* _INFORMATION PROVIDED_
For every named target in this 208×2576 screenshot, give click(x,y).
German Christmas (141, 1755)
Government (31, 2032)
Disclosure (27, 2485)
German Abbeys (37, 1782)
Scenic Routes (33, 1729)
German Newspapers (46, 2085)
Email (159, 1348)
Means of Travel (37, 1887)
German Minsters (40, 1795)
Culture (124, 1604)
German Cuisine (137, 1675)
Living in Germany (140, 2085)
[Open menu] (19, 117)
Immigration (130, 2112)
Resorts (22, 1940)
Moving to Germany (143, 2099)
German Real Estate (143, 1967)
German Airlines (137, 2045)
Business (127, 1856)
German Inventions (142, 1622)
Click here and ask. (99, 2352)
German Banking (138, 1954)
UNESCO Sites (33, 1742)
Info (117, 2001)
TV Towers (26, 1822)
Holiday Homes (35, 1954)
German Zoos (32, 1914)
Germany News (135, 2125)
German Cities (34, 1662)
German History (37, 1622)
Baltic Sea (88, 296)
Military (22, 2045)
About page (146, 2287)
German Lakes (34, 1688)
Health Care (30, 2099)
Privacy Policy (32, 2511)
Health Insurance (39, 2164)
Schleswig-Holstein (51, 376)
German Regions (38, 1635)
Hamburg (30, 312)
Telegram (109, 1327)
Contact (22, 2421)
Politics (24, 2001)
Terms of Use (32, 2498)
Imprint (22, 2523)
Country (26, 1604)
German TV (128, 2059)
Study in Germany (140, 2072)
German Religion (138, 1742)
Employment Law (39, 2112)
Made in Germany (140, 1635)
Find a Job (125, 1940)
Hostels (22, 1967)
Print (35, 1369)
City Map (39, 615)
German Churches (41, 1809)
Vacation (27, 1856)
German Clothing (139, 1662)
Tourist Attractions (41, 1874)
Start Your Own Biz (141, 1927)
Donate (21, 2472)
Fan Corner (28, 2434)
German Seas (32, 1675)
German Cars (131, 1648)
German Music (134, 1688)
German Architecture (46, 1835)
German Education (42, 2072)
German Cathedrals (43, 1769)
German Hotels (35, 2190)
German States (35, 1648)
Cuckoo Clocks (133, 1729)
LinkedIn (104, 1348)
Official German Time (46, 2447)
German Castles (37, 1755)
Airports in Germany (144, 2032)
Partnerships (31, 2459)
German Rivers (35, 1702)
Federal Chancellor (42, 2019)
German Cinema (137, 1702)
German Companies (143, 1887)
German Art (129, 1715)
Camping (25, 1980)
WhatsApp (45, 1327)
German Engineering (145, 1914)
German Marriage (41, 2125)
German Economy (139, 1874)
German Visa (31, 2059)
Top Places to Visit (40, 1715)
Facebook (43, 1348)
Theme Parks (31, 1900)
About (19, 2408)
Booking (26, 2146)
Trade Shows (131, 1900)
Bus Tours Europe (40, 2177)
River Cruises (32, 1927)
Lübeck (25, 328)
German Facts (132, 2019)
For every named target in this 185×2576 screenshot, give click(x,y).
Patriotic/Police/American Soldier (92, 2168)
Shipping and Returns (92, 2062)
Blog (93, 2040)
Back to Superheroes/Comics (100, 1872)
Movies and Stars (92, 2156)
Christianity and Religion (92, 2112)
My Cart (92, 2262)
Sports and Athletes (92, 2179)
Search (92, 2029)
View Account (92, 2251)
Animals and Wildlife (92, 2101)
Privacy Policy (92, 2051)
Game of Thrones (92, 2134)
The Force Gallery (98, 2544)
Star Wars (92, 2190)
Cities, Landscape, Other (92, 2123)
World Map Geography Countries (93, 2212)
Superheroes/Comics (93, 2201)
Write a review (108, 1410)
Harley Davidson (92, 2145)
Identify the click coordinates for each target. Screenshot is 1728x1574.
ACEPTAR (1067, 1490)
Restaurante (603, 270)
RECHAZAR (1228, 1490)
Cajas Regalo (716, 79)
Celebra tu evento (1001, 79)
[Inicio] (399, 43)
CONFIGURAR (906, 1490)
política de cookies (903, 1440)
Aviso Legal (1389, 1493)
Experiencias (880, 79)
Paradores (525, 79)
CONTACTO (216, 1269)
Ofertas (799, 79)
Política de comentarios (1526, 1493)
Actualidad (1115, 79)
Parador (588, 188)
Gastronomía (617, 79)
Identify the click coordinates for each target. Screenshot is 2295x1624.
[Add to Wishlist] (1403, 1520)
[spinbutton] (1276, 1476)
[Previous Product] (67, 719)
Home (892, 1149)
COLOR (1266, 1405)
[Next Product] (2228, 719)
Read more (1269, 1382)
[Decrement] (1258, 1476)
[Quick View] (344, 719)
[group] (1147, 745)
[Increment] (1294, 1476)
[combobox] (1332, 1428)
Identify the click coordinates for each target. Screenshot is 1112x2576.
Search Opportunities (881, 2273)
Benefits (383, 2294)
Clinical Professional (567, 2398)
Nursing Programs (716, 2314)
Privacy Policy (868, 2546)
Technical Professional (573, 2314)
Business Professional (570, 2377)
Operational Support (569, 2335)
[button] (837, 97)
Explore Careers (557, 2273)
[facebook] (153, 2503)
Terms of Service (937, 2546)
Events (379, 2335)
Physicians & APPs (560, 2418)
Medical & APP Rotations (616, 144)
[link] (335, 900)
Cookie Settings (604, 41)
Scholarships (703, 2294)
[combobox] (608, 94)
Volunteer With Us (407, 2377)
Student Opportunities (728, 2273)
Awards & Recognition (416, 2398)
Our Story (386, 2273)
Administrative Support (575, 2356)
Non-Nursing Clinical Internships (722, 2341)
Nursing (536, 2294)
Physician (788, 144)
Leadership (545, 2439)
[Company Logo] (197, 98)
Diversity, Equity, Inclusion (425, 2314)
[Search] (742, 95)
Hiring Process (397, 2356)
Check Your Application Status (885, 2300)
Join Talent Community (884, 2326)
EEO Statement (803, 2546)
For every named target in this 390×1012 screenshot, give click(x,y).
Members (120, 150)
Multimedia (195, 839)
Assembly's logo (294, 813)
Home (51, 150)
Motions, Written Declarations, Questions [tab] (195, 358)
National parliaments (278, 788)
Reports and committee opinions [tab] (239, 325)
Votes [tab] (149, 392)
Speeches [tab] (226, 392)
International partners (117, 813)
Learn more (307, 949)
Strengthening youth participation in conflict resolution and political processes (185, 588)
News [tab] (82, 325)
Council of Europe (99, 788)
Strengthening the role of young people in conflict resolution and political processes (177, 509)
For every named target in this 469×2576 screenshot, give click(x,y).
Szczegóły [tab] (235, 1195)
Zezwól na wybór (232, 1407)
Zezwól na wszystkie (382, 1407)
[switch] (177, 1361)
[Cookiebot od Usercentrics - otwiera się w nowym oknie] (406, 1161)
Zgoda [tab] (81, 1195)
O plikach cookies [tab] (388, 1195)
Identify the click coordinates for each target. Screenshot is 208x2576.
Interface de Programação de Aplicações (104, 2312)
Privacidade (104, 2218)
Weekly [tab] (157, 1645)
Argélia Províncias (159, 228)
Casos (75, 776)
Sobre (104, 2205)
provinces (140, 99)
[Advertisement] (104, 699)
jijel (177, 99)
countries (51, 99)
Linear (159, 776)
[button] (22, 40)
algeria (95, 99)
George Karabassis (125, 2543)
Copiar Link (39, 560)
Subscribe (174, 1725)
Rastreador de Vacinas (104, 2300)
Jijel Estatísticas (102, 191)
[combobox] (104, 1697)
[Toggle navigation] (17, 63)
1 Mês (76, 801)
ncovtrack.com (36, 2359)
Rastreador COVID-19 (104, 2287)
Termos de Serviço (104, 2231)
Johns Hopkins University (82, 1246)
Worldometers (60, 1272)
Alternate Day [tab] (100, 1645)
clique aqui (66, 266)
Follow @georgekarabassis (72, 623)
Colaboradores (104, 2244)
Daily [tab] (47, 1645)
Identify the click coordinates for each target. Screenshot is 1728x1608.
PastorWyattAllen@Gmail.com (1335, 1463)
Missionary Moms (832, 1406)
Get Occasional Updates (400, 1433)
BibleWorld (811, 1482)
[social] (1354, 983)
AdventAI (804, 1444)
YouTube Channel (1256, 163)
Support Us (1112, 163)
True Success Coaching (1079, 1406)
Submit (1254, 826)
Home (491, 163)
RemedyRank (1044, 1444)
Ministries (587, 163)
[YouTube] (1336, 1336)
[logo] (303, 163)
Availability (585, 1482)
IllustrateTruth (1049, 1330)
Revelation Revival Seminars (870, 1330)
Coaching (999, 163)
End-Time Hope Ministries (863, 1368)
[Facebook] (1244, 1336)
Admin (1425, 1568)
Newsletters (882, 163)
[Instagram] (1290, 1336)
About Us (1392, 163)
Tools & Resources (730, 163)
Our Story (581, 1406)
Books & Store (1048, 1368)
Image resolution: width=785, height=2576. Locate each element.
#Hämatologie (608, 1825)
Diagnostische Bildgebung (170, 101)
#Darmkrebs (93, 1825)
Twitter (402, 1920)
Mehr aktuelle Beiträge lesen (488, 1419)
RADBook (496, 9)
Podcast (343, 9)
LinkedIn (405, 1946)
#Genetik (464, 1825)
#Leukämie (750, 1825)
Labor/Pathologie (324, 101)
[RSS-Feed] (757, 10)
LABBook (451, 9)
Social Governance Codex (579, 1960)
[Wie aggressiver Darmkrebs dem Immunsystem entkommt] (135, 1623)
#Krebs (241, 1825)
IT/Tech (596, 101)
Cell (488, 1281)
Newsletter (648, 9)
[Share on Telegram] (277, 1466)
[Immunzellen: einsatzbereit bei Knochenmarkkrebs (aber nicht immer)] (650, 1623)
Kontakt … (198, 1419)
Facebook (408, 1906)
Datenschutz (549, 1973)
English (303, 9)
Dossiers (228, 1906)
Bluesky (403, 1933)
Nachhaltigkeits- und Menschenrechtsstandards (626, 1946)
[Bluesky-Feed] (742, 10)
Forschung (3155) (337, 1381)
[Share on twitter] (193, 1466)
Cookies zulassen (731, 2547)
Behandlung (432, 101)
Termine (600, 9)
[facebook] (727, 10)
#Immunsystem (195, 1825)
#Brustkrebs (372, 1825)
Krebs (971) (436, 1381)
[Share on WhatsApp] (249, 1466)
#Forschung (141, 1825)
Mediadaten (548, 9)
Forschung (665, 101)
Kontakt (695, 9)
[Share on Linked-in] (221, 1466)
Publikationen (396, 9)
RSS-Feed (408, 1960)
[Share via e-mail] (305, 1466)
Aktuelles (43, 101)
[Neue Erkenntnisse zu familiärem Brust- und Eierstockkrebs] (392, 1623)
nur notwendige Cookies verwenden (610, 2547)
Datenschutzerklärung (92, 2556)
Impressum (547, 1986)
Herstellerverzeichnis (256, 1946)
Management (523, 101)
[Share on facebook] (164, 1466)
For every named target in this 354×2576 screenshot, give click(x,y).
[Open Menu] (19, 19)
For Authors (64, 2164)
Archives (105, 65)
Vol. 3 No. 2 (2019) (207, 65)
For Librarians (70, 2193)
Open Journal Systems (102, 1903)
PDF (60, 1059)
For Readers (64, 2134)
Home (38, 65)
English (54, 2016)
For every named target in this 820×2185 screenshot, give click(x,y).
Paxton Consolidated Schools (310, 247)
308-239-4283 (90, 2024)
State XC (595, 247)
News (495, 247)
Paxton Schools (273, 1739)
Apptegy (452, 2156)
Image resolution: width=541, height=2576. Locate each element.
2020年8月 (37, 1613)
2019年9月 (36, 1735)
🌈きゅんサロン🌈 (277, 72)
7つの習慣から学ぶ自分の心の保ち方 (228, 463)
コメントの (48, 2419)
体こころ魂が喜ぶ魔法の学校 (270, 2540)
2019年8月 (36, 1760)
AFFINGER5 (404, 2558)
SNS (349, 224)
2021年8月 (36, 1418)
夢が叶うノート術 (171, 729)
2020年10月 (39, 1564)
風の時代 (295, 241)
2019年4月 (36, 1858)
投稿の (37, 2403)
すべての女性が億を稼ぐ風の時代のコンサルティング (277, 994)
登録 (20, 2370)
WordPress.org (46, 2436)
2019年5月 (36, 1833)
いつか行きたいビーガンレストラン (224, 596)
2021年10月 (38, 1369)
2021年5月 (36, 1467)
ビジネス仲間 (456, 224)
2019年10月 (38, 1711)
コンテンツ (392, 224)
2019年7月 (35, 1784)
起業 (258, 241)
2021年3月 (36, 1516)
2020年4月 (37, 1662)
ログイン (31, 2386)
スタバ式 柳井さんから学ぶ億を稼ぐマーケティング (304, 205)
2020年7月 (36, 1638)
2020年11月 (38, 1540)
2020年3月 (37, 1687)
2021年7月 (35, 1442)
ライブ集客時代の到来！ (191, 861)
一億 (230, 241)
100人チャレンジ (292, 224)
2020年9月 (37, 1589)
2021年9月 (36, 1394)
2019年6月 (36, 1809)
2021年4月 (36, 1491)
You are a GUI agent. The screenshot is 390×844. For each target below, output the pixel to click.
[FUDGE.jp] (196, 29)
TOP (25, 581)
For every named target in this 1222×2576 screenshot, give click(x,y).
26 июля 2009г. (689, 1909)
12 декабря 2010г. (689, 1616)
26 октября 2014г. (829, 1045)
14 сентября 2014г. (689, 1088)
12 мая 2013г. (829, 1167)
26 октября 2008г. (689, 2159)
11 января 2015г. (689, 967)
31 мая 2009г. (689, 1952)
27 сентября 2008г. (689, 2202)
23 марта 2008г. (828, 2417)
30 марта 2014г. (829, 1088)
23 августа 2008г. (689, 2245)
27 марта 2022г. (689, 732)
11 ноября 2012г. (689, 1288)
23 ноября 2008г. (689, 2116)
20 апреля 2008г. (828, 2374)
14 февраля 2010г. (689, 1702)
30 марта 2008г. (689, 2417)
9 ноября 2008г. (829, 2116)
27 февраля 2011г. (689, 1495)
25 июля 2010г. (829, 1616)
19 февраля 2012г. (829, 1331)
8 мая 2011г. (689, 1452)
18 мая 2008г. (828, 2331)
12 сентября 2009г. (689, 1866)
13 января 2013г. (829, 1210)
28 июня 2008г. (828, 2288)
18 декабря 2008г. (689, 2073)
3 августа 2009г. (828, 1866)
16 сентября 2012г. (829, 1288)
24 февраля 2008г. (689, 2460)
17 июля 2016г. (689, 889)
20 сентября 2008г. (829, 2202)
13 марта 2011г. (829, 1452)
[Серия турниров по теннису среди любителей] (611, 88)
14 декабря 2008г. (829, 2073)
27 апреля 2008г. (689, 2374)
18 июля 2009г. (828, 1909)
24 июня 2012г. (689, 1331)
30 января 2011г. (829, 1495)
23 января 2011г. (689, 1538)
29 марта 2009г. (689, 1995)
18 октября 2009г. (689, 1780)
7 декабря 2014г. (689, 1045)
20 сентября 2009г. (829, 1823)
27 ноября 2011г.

* _WORK TO COMPLETE_
Write down exactly the line that contains "25 июля 2010г. (829, 1616)" along with all later lines of the material, ending at its final line.

* _RESPONSE TO THIS EXERCISE_
25 июля 2010г. (829, 1616)
19 февраля 2012г. (829, 1331)
8 мая 2011г. (689, 1452)
18 мая 2008г. (828, 2331)
12 сентября 2009г. (689, 1866)
13 января 2013г. (829, 1210)
28 июня 2008г. (828, 2288)
18 декабря 2008г. (689, 2073)
3 августа 2009г. (828, 1866)
16 сентября 2012г. (829, 1288)
24 февраля 2008г. (689, 2460)
17 июля 2016г. (689, 889)
20 сентября 2008г. (829, 2202)
13 марта 2011г. (829, 1452)
[Серия турниров по теннису среди любителей] (611, 88)
14 декабря 2008г. (829, 2073)
27 апреля 2008г. (689, 2374)
18 июля 2009г. (828, 1909)
24 июня 2012г. (689, 1331)
30 января 2011г. (829, 1495)
23 января 2011г. (689, 1538)
29 марта 2009г. (689, 1995)
18 октября 2009г. (689, 1780)
7 декабря 2014г. (689, 1045)
20 сентября 2009г. (829, 1823)
27 ноября 2011г.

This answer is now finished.